El libro concluye con un sucinto relato y descripción de lo que es el tratamiento
psicoanalítico: la situación analítica, el encuadre o setting, los hábitos y
ritualidades; la regla fundamental de la asociación libre y su dinámica, las
resistencias, la neurosis de transferencia, la contratransferencia; el problema de la
"actuación" acting out del paciente, los diversos recursos o
herramientas que pueden contribuir al proceso de análisis y a la curación y, finalmente,
una breve descripción de las metas u objetivos del tratamiento: "hacer consciente lo
inconsciente, ampliar el territorio del yo o conseguir la distinción entre yo y
objeto", planteamientos condensados que implican el "fortalecimiento de la
complementación del principio del displacer-placer con el de realidad, aumento de la
genitalidad y de la capacidad de sublimación, disminución de la represión con la
consiguiente liberación de energías que se destinan a trabajar, crear o amar"
(página 279). En síntesis, se trata de un proceso de maduración que debe llevar al
neurótico a aceptarse a sí mismo y a aceptar a los demás, con las limitaciones propias
y ajenas; a renunciar a la "ganancia secundaria" y al deseo de manipulación o
tiranización: "La distinción entre yo y objeto supone la aceptación de los demás
seres humanos dotados de una vida propia e independiente del sí mismo, lo cual, a su vez,
implica el cuidado depresivo por el objeto. No necesariamente se busca aplastar el
narcisismo; más bien se intenta reemplazar el narcisismo ciegamente egoísta por un
enriquecimiento de las estructuras narcisísticas del yo, ligado a las fuentes básicas de
la autoestima, y en el cual el dar a los objetos constituye en sí mismo una situación de
goce sopesado, así implique un cierto grado de renuncia [
] aumento de la tolerancia
a las frustraciones de la vida; aceptación de las propias limitaciones, pero también
desarrollo de las potencialidades; enriquecimiento de la capacidad de fantasía;
disminución de la rebeldía incontrolada y también del conformismo exagerado;
ampliación del horizonte vital global" (ídem).
Quisiéramos subrayar una característica peculiar del estilo de esta obra, a la cual
otorgamos mucha importancia: su claridad, sencillez y el correcto manejo del lenguaje.

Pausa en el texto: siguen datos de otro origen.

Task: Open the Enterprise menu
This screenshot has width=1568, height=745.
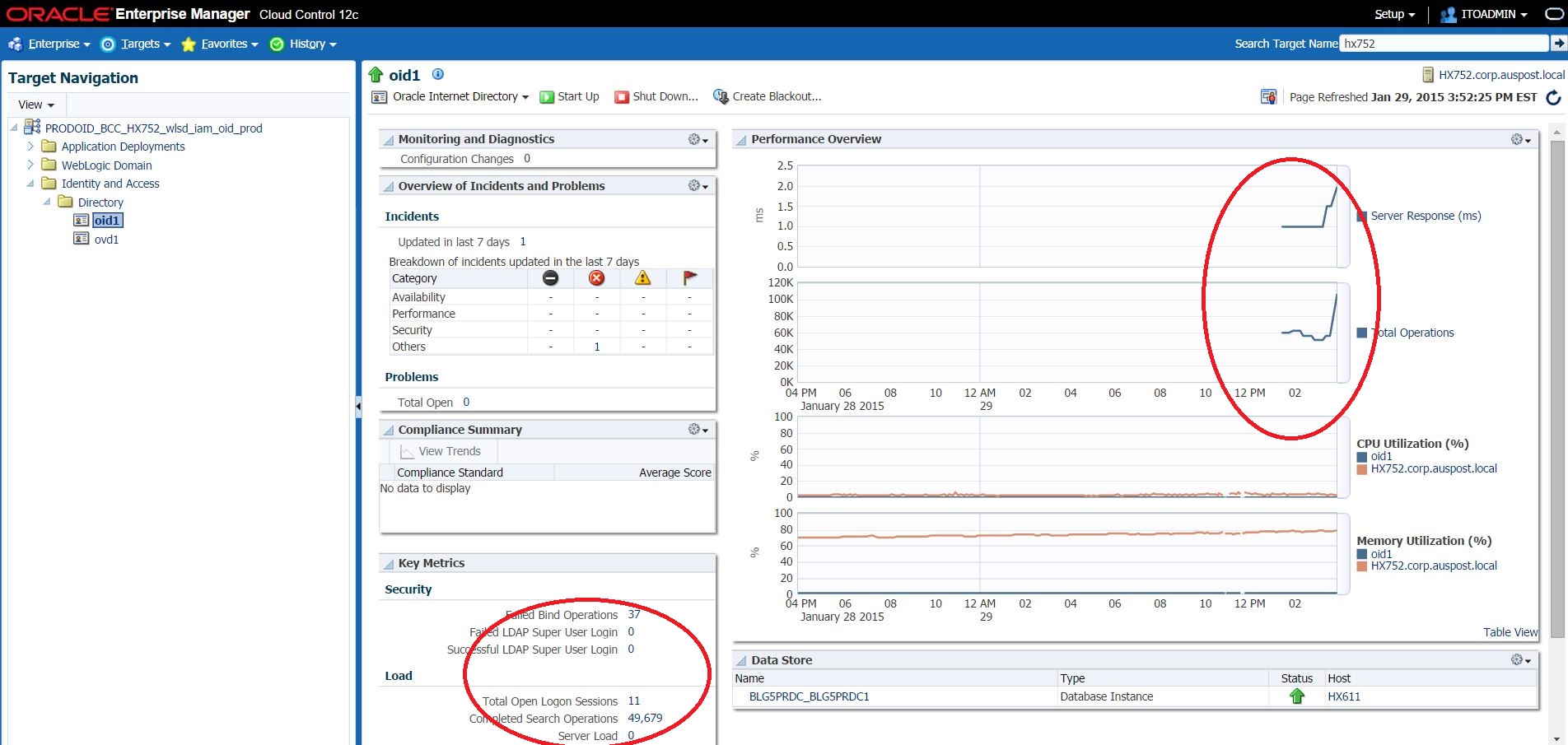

Hoy
es frecuente, precisamente en el terreno del psicoanálisis y la teoría de la libido, dar
con obras cuya pretensión de originalidad las hace casi esotéricas. El libro de Brainsky
no está redactado en ningún dialecto estructuralista sino en un castellano conciso,
accesible, un lenguaje apropiado al "uso público de la razón" (Kant). Una
vieja afición del autor por la gran literatura le permite, además, hacer muy pertinentes
referencias a novelas, relatos y obras de teatro, por ejemplo de Thomas Mann, Ibsen, Franz
Kafka, Joseph Conrad, Tennessee Williams, entre otros, lo cual también contribuye a hacer
aún más ameno el texto. No existía entre nosotros un manual de introducción a la
materia tan didáctico como el que aquí comentamos: esperamos que contribuya
efectivamente a la maduración de nuestros conciudadanos.